▸ 元の文書
+ + + +

In [None]:
import sys
from pathlib import Path
import pandas as pd
rootPath = Path.cwd().parent
sys.path.append(str(rootPath))
from src.timeseries_processing.improved_feature_groups import feature_groups
df = pd.read_csv(f"{rootPath}/data/delay_analysis_improved_v2.csv")

In [None]:
feature_columns = []
for group in feature_groups.values():
    feature_columns.extend(group)
feature_columns = list(set(feature_columns))

In [None]:
df = df[feature_columns]
df.head()

In [None]:
# 数値型の列を取得
numeric_cols = df.select_dtypes(include=['int64', 'float64']).columns
print(f"数値型の列数: {len(numeric_cols)}")
print(f"\n数値型の列:\n{list(numeric_cols)}")

In [None]:
import matplotlib.pyplot as plt
import seaborn as sns

# 相関行列を計算
correlation_matrix = df[numeric_cols].corr()

# ヒートマップで可視化
plt.figure(figsize=(20, 16))
sns.heatmap(correlation_matrix, annot=False, cmap='coolwarm', center=0, 
            square=True, linewidths=0.5, cbar_kws={"shrink": 0.8})

+ + + +

[ページと画面の位置指定データ]
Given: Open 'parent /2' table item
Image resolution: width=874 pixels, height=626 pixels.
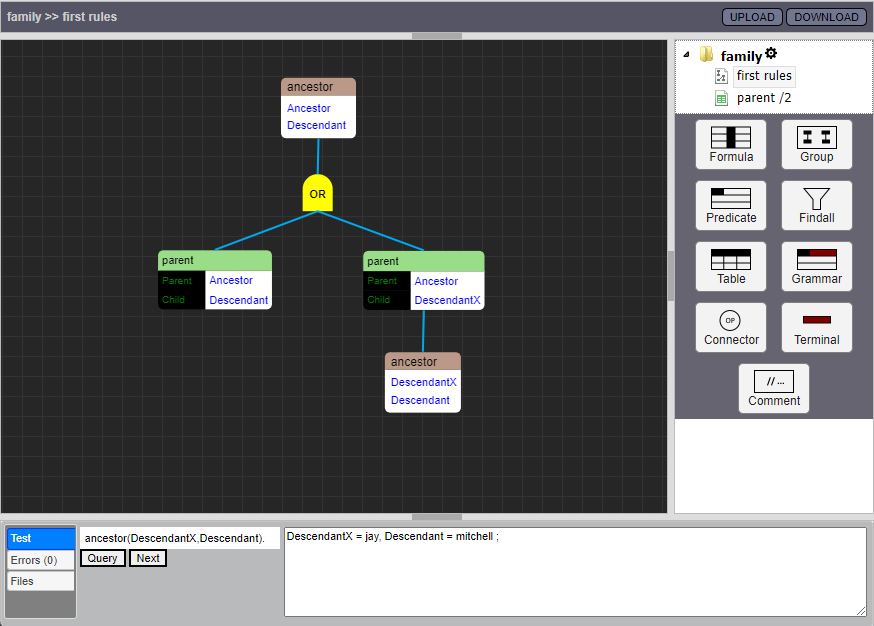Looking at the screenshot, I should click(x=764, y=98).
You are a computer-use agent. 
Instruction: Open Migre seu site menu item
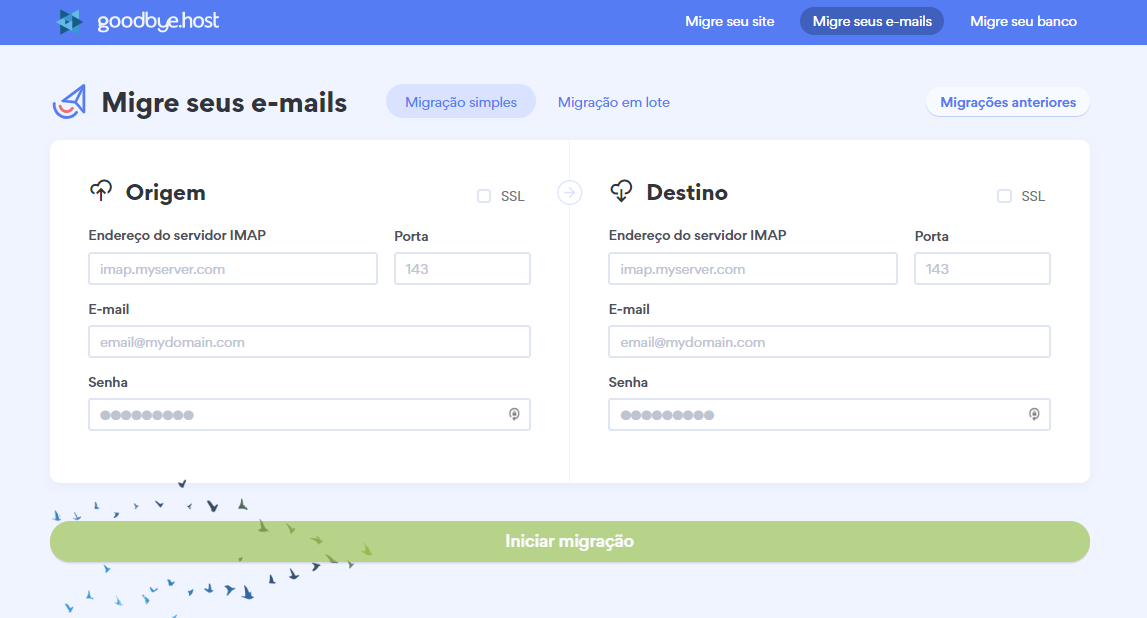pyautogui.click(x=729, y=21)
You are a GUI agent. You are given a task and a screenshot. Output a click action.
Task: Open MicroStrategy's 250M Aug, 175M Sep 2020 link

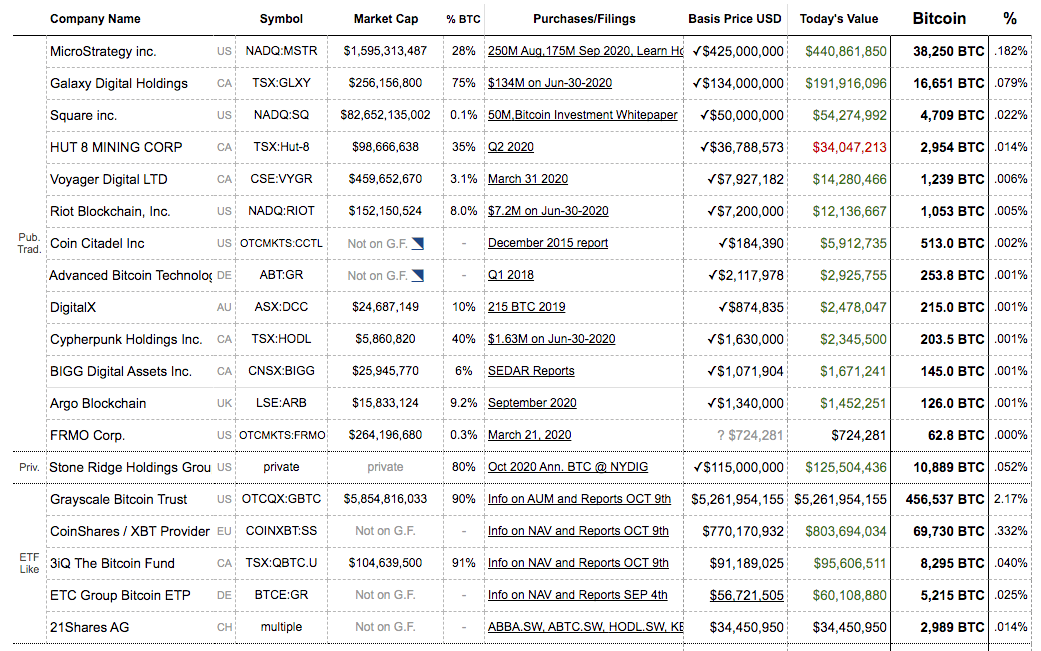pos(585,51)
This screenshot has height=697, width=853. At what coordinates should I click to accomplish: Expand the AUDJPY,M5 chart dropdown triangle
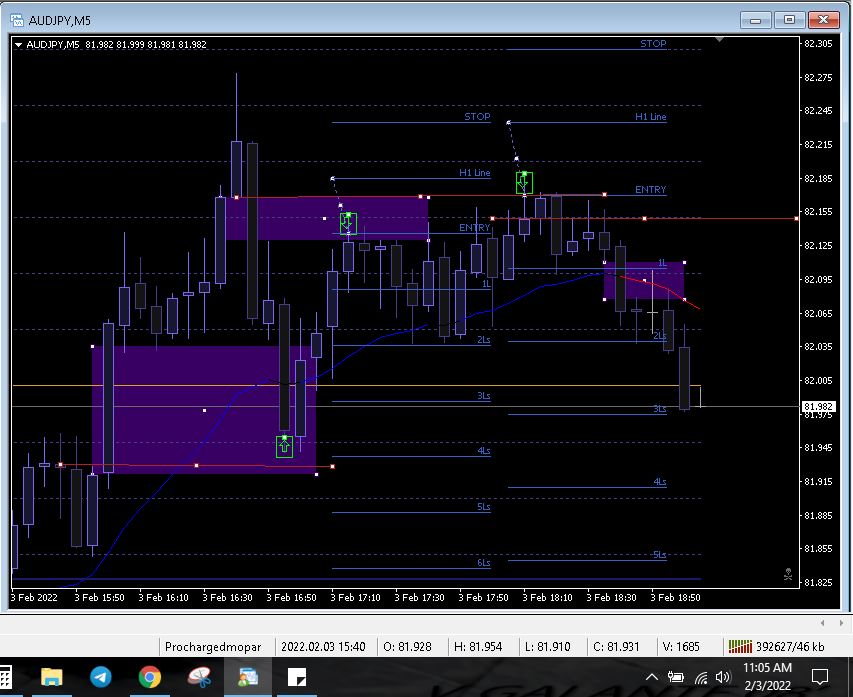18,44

+ + + +

▸ 取り組む課題
1. 上のノートブックのコードについて、次の問いに答えてください。
(a) 読み込まれるCSVファイルの名前は何か。
(b) ヒートマップに指定されているカラーマップは何か。
(c) 図のサイズとして指定されている値は何か。
2. 上のノートブックのコードのうち、「from src.timeseries_processing.improved_feature_groups import」から「feature_columns = list(set(feature_columns))」までのすべてを、一字も変えずに書き出すこと。
3. 特徴量の相関を可視化する上のノートブックのコードを、最後の行の次から書き進めること。

▸ 演習の解答
1.
(a) delay_analysis_improved_v2.csv
(b) coolwarm
(c) (20, 16)

2.
from src.timeseries_processing.improved_feature_groups import feature_groups
df = pd.read_csv(f"{rootPath}/data/delay_analysis_improved_v2.csv")

In [None]:
feature_columns = []
for group in feature_groups.values():
    feature_columns.extend(group)
feature_columns = list(set(feature_columns))

3.
plt.title('数値型列の相関行列', fontsize=16, pad=20)
plt.tight_layout()
plt.show()

In [None]:
# 高い相関を持つペアを表示
high_corr = []
criteria = 0.5
for i in range(len(correlation_matrix.columns)):
    for j in range(i+1, len(correlation_matrix.columns)):
        if abs(correlation_matrix.iloc[i, j]) >= criteria:
            high_corr.append({
                '列1': correlation_matrix.columns[i],
                '列2': correlation_matrix.columns[j],
                '相関係数': correlation_matrix.iloc[i, j]
            })

high_corr_df = pd.DataFrame(high_corr).sort_values('相関係数', ascending=False, key=abs)
print(f"\n高い相関(|r| >= {criteria})を持つペア: {len(high_corr_df)}個")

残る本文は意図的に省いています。